Extracted data Block Start

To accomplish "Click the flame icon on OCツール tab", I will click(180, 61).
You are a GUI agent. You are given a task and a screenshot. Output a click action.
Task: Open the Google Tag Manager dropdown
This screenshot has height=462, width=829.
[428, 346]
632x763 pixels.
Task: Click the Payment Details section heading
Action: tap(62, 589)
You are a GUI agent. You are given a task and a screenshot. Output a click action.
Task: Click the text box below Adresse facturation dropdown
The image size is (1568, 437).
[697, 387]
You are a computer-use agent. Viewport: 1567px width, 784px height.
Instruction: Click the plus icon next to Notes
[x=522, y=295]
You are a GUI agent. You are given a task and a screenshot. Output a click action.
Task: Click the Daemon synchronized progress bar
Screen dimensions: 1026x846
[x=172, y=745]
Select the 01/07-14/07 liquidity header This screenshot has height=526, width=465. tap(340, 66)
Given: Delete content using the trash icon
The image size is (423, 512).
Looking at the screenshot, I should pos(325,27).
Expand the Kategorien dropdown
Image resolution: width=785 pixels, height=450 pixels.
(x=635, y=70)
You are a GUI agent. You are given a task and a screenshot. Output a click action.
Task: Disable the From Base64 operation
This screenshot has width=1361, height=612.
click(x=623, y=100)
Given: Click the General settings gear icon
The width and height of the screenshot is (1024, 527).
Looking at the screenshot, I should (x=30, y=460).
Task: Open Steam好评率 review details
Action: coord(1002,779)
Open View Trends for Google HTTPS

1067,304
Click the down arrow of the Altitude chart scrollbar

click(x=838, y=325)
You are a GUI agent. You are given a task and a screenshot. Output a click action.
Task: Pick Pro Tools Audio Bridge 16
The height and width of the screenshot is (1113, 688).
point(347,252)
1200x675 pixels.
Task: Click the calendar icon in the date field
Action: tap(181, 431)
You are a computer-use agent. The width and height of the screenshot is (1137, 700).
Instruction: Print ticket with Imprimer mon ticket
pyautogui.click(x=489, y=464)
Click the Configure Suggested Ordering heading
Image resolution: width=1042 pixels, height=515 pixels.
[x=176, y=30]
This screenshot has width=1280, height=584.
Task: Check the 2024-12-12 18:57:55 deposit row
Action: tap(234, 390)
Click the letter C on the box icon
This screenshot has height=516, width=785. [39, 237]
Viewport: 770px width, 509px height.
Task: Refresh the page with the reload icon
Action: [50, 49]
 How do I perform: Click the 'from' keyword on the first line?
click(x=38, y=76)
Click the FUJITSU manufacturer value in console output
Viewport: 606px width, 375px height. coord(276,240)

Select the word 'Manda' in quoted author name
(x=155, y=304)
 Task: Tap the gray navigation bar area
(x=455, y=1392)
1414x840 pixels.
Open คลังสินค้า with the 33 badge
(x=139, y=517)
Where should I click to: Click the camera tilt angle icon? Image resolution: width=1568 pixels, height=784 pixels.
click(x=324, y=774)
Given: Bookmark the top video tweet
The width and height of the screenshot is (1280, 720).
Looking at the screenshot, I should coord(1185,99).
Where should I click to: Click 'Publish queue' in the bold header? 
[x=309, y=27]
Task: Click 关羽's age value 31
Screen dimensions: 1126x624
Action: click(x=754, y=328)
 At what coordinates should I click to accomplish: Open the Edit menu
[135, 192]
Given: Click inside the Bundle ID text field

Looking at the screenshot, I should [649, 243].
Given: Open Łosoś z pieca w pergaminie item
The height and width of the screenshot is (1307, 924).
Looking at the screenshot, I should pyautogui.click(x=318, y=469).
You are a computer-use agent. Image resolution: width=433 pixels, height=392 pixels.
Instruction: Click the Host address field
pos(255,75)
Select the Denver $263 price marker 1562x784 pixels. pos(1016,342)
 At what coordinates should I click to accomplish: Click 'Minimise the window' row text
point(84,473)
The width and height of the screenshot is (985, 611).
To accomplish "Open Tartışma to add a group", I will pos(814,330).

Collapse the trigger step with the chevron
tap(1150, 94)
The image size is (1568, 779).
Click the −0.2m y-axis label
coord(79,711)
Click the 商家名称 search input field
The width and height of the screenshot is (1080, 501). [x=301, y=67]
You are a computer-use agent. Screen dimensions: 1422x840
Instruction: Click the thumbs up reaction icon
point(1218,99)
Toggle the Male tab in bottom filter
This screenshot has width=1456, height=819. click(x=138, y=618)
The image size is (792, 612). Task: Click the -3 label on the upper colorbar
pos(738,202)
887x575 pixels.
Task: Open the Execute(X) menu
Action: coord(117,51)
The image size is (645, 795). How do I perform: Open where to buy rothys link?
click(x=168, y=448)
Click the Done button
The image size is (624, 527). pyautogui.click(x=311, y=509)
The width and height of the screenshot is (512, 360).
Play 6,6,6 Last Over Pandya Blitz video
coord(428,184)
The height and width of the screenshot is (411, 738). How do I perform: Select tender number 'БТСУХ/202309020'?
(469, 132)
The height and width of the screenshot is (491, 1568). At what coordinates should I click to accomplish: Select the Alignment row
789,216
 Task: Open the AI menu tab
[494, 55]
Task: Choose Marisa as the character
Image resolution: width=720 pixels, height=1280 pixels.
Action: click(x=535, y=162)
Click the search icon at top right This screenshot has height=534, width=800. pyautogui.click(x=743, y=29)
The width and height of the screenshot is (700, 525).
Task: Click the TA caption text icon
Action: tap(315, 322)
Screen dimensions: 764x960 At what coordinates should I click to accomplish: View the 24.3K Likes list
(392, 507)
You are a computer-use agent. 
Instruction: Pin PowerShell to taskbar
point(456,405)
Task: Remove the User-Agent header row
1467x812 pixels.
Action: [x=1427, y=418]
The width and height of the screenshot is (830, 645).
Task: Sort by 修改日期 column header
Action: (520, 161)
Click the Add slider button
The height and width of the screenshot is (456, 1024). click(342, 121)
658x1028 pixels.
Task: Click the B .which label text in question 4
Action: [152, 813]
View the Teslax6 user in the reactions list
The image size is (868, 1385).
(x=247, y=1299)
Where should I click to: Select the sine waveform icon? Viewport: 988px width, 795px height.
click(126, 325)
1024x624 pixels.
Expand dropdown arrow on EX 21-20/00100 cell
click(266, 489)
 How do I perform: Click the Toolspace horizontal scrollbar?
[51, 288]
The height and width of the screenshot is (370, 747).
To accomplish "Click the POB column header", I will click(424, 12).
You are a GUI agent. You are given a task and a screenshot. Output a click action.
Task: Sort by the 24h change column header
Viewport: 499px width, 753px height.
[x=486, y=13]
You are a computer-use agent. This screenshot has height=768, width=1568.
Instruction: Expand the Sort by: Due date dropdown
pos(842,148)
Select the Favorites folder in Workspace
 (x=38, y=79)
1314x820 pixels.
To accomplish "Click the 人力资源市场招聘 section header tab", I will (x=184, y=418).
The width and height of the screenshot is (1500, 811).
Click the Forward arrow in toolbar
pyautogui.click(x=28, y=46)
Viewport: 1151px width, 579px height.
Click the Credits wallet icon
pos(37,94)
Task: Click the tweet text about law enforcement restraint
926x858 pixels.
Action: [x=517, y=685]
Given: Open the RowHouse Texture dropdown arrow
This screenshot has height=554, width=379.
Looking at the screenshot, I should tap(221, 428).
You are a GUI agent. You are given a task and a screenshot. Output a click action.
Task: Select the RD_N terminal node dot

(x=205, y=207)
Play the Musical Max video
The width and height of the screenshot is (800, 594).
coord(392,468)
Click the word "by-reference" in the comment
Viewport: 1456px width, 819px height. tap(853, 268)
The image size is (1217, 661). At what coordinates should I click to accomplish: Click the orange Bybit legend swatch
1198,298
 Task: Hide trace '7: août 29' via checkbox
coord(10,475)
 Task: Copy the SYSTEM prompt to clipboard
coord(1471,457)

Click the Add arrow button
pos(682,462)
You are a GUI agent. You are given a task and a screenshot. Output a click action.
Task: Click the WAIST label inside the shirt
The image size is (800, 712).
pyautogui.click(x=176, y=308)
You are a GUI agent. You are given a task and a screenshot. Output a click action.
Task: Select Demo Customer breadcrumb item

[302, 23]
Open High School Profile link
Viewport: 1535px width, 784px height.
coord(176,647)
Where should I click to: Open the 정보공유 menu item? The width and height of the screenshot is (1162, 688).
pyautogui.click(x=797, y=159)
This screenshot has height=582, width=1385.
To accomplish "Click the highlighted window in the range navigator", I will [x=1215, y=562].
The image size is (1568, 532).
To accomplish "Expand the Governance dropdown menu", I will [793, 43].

Extracted data Block End

◆ Required action: Scan the entries and show every line in which the word "tweet" is found.

◆ Finished exercise:
Given: Bookmark the top video tweet
Task: Click the tweet text about law enforcement restraint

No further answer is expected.